L’étude de l’espace, du territoire et de la mobilité chez les Baka du Gabon a permis de mettre en évidence plusieurs points importants. Ceux-ci conduisent à une meilleure compréhension des transformations en cours et des dynamiques en présence. Les transformations dont il est question ici concernent la perception de l’espace naturel et culturel, la nature et l’organisation du territoire au sein de cet espace pluriel et les types de mobilités attestés chez des communautés très minoritaires qui se trouvent confrontées à un environnement « naturel » changeant, à des pressions exercées par d’autres groupes d’humains (politique de fixation dans l’espace national afin de faciliter le recensement des individus, processus d’assimilation ethnique intentionnelle ou induit par les rapports de force ou l’interaction entre systèmes, etc.) et à des interrogations collectives concernant la validité de leur propre mode de vie et la pérennisation de celui-ci.
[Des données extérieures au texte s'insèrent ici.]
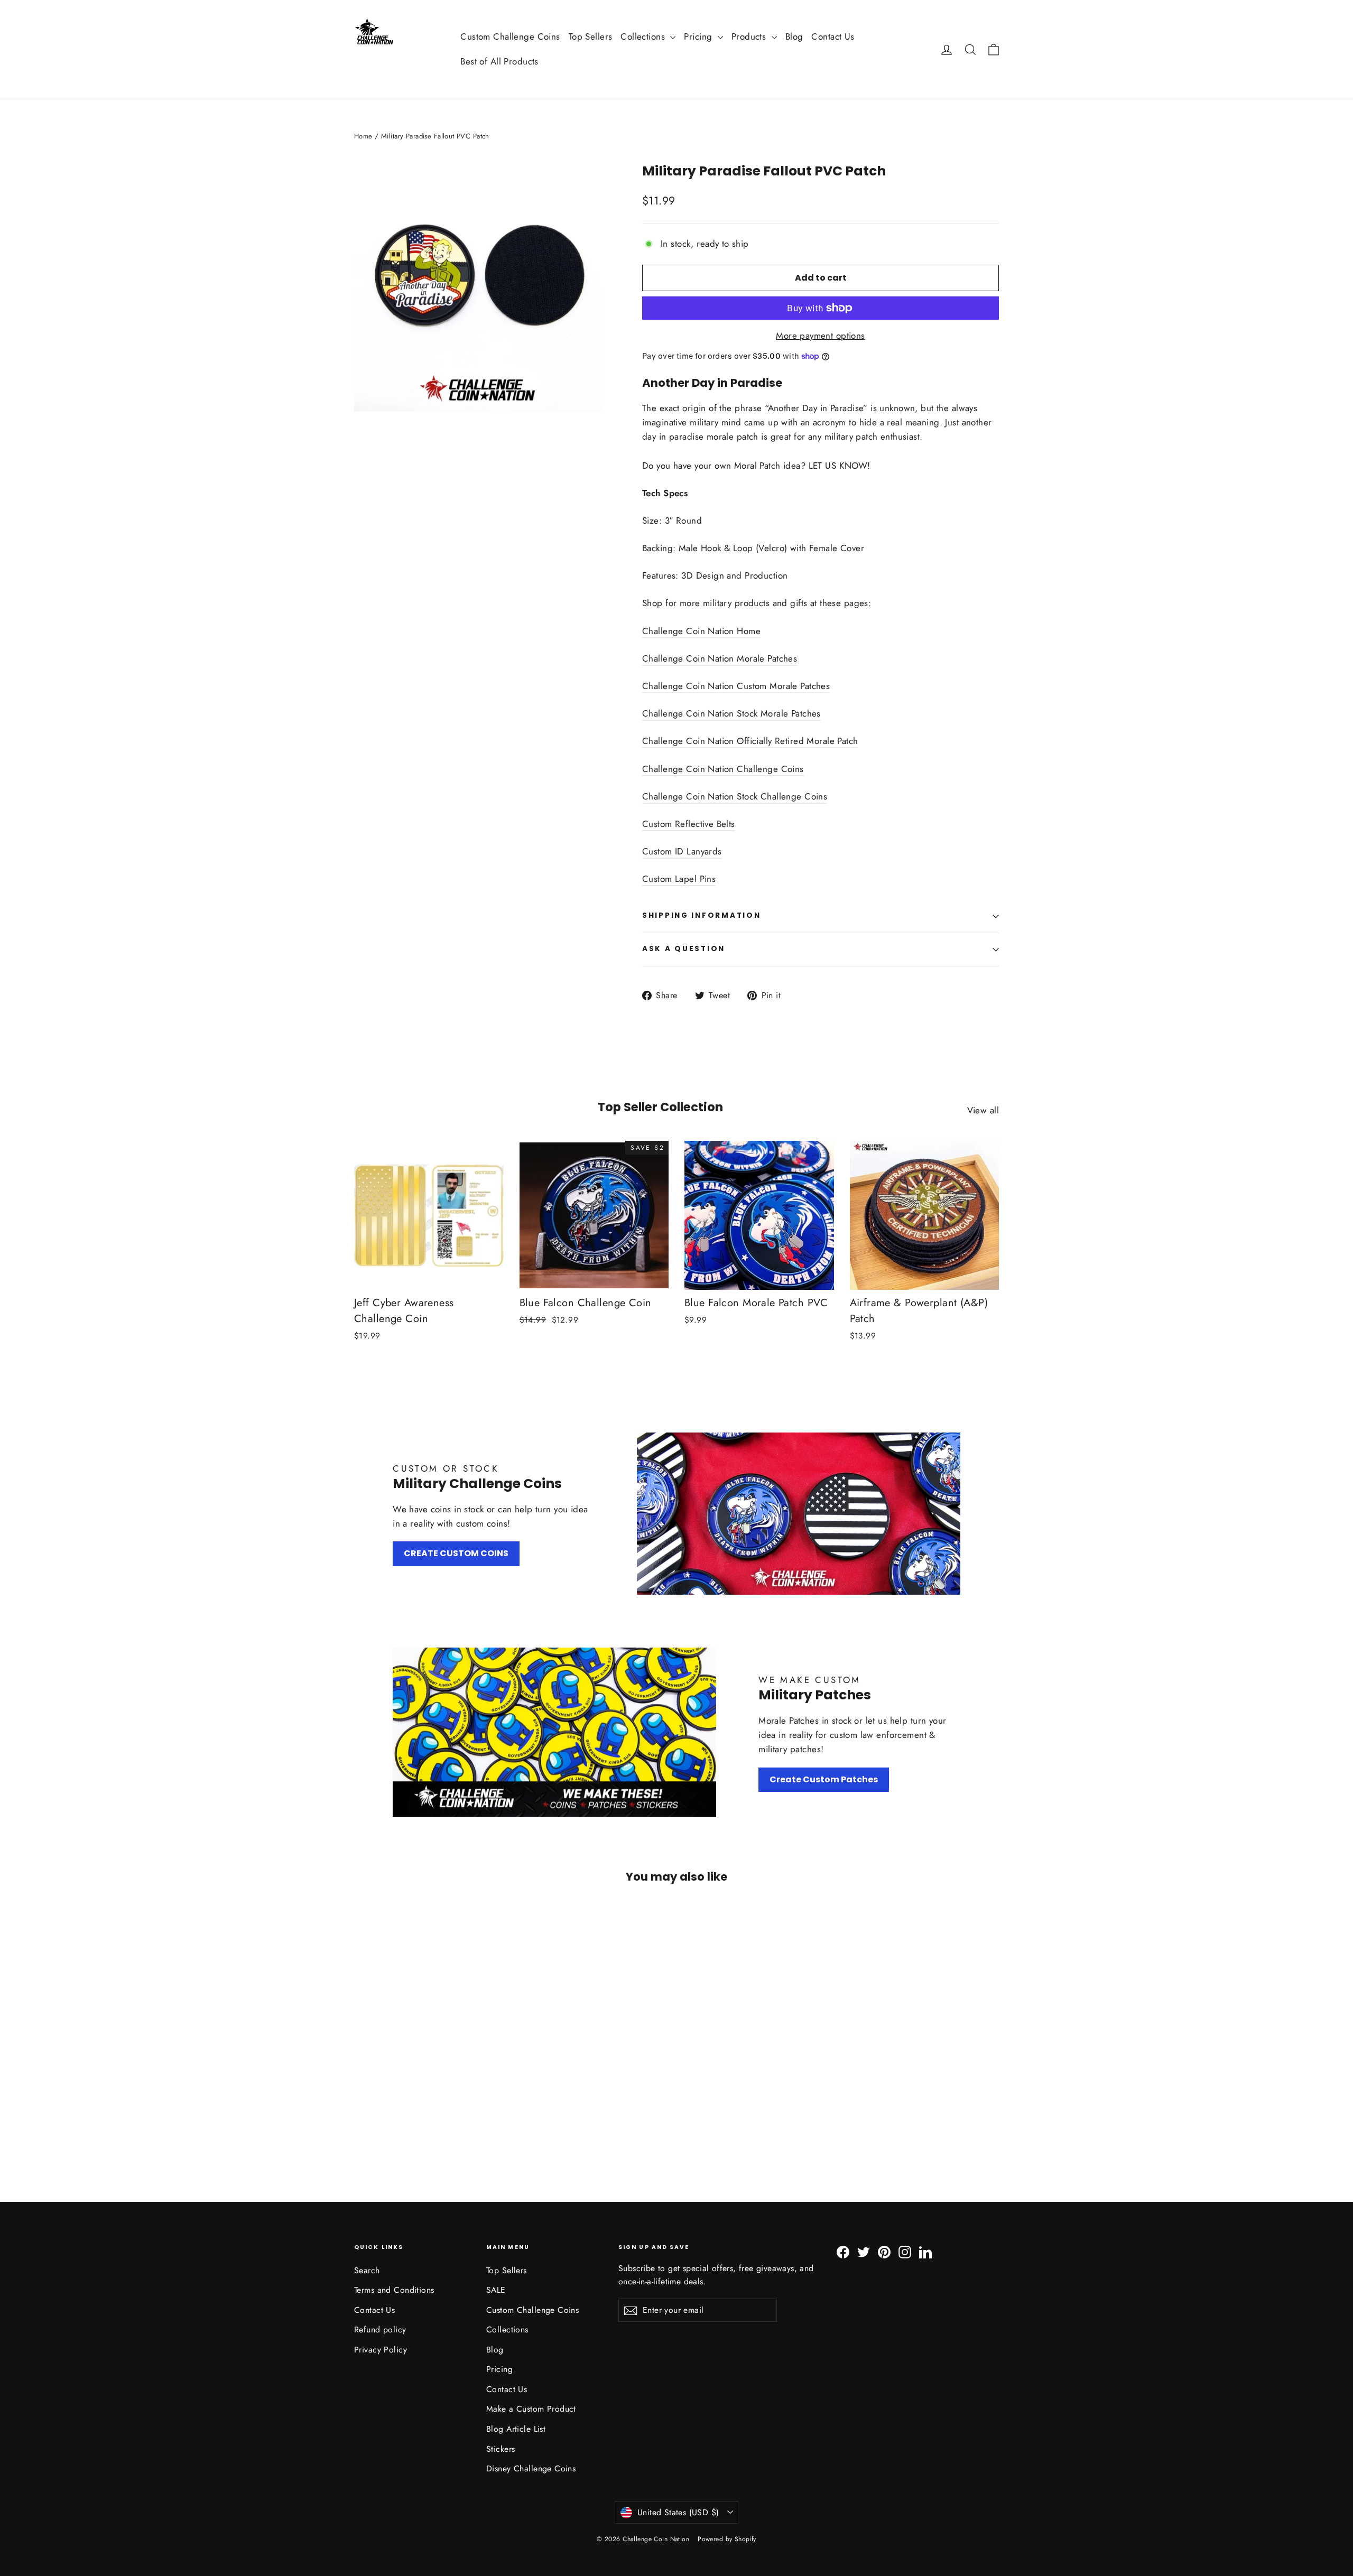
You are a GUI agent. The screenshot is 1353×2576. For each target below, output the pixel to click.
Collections (644, 36)
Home (363, 136)
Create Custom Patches (824, 1779)
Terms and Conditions (394, 2290)
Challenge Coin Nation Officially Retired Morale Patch (750, 740)
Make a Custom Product (531, 2409)
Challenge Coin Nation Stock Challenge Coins (734, 796)
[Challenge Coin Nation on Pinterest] (884, 2251)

La sédentarisation imposée et la dynamique du monde contemporain sont deux facteurs exogènes importants entraînant bon nombre de transformations. Les villages se situant désormais à proximité des Fang, le contact devient de l’ordre du quotidien et la nature des contacts se modifie également. Il s’ensuit un certain nombre d’adaptations et de changements dont un aperçu relativement détaillé a été présenté dans ce chapitre, comme les constructions en dur, les conséquences pour la langue et les conséquences pour la mobilité. Pour ce qui est de la vie au village, on note une diminution de certaines pratiques culturelles, ayant une incidence manifeste sur l’ambiance au sein de ce nouveau lieu d’habitation. On entend beaucoup moins de contes au village qu’en forêt. Il en est de même pour les rituels intimement liés au milieu forestier. Si des pratiques rituelles comme Edzengui se maintiennent, celle du Kose, par exemple, sont moins visibles au village. L’atmosphère et l’ambiance du village étant moins propices que celles de la forêt. Cette dernière paraît effectivement très vivante dans la mesure où beaucoup de bruits d’animaux constituent un fond sonore permanent, et constitue le décor « naturel » et donc tout désigné pour certaines pratiques ancestrales.
Les adaptations introduisent une certaine dualité au sein de l’espace et des comportements linguistiques et culturels, opposant forêt et village. Toutefois, la majeure partie des changements documentés se présentent selon des degrés d’avancement variables qui sont fonction d’une multiplicité de facteurs, comme notamment la distance géographique (proximité des Fang et intensité des contacts) et les mariages mixtes.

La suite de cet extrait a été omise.